Directions - Reproduce without alteration the stretch of rows from the very first line through the line containing "Action: click(191, 23)", including both ends.
┌──
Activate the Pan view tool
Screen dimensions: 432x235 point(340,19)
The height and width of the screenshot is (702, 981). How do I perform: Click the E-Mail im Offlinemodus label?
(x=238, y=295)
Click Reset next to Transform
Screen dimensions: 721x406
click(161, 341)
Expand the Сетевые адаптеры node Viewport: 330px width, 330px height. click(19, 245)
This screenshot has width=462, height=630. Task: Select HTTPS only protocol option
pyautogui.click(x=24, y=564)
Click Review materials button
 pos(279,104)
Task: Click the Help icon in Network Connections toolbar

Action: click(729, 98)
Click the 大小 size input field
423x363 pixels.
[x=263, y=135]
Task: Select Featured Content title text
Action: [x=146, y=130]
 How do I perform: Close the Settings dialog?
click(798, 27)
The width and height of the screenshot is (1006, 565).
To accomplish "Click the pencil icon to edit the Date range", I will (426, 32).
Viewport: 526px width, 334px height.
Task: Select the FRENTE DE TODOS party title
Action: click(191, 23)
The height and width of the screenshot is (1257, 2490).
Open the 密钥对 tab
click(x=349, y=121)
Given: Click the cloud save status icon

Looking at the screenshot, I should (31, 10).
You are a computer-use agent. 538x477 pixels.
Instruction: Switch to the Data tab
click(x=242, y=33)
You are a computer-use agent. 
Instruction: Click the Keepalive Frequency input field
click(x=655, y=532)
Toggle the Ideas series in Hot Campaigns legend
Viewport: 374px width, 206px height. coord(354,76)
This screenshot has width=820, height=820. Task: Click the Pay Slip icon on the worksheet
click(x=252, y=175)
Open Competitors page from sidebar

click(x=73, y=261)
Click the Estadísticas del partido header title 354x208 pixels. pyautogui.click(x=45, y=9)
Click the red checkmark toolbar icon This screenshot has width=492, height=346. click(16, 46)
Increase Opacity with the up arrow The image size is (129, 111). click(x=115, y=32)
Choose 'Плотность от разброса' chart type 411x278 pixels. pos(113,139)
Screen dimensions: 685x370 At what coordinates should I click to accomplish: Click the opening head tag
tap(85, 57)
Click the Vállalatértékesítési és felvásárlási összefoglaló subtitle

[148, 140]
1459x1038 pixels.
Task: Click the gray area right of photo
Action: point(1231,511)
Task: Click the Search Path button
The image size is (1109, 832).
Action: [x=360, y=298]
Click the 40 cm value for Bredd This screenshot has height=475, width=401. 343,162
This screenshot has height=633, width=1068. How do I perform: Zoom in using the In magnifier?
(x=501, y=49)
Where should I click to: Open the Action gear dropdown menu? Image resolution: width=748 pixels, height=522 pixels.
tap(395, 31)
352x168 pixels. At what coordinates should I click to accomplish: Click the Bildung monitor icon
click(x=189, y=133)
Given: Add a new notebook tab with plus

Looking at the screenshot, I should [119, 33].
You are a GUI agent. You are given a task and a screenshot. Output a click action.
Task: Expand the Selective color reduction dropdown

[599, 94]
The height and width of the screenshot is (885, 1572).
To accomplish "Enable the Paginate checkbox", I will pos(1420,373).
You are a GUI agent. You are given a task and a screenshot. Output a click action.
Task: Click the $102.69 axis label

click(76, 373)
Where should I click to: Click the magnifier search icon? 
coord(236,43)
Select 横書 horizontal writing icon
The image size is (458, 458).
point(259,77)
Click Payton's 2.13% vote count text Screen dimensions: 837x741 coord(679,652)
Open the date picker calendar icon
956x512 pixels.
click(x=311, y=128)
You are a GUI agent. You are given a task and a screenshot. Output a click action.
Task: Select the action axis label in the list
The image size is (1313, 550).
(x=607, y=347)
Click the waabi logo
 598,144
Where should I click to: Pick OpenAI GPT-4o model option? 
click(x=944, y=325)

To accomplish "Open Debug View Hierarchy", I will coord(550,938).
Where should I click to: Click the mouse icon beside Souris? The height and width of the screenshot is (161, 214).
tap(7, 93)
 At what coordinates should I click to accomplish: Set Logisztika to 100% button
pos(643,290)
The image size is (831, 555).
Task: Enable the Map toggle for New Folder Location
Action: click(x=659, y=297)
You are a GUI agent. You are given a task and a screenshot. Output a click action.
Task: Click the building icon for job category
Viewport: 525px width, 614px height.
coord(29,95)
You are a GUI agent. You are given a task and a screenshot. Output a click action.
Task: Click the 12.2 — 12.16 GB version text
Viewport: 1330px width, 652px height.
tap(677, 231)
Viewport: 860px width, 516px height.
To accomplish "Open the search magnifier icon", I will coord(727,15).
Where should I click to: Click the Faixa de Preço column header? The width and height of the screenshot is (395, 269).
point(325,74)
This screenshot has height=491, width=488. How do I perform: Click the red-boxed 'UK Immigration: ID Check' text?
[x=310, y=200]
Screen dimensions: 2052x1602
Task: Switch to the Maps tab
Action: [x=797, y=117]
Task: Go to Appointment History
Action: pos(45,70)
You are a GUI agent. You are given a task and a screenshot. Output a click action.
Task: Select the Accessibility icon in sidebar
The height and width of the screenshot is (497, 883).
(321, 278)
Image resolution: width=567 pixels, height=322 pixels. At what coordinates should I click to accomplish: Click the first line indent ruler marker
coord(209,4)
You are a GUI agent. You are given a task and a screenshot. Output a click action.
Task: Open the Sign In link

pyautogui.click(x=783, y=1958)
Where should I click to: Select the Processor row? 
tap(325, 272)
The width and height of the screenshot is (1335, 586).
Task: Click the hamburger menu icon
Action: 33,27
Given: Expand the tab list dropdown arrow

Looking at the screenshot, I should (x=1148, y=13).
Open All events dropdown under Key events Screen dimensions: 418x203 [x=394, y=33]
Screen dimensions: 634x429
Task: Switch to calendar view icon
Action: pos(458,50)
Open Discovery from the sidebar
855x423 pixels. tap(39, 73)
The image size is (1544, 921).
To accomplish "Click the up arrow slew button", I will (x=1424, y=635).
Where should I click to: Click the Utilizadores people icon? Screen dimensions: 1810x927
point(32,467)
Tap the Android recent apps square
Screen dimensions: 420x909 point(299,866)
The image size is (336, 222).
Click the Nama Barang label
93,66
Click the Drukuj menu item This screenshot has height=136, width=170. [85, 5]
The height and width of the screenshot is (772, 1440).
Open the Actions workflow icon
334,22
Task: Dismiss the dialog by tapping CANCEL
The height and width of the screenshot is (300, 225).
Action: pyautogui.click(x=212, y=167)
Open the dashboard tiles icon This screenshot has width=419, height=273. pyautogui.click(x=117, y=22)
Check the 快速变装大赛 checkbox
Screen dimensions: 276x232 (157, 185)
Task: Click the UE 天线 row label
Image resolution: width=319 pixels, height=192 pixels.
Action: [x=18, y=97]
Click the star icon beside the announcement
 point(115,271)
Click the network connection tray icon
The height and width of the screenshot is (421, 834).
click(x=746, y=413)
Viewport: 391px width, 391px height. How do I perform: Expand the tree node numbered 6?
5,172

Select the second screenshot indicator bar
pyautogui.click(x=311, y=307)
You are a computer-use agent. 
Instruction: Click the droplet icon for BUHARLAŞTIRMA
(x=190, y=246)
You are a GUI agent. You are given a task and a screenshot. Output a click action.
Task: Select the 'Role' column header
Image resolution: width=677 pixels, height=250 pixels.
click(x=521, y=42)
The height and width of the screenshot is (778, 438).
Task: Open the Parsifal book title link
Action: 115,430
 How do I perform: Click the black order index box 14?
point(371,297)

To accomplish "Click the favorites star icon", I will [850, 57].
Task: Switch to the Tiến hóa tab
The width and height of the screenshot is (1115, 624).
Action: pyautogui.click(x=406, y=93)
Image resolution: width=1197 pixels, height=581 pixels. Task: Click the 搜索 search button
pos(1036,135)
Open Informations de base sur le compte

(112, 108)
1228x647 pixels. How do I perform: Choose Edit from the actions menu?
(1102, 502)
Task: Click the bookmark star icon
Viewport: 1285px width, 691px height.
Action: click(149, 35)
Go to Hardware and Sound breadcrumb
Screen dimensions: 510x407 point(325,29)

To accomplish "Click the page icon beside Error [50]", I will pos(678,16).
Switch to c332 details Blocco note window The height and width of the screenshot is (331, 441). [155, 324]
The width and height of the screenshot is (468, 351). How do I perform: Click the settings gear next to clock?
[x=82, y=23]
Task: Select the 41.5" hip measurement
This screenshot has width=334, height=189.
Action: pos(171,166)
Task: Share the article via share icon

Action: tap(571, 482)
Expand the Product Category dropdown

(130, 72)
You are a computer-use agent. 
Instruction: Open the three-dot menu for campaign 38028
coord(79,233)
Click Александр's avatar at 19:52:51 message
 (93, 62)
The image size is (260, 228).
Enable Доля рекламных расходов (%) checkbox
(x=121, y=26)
└──
Solution to the exercise -
Activate the Pan view tool
Screen dimensions: 432x235 point(340,19)
The height and width of the screenshot is (702, 981). How do I perform: Click the E-Mail im Offlinemodus label?
(x=238, y=295)
Click Reset next to Transform
Screen dimensions: 721x406
click(161, 341)
Expand the Сетевые адаптеры node Viewport: 330px width, 330px height. click(19, 245)
This screenshot has width=462, height=630. Task: Select HTTPS only protocol option
pyautogui.click(x=24, y=564)
Click Review materials button
 pos(279,104)
Task: Click the Help icon in Network Connections toolbar

Action: click(729, 98)
Click the 大小 size input field
423x363 pixels.
[x=263, y=135]
Task: Select Featured Content title text
Action: [x=146, y=130]
 How do I perform: Close the Settings dialog?
click(798, 27)
The width and height of the screenshot is (1006, 565).
To accomplish "Click the pencil icon to edit the Date range", I will (426, 32).
Viewport: 526px width, 334px height.
Task: Select the FRENTE DE TODOS party title
Action: click(191, 23)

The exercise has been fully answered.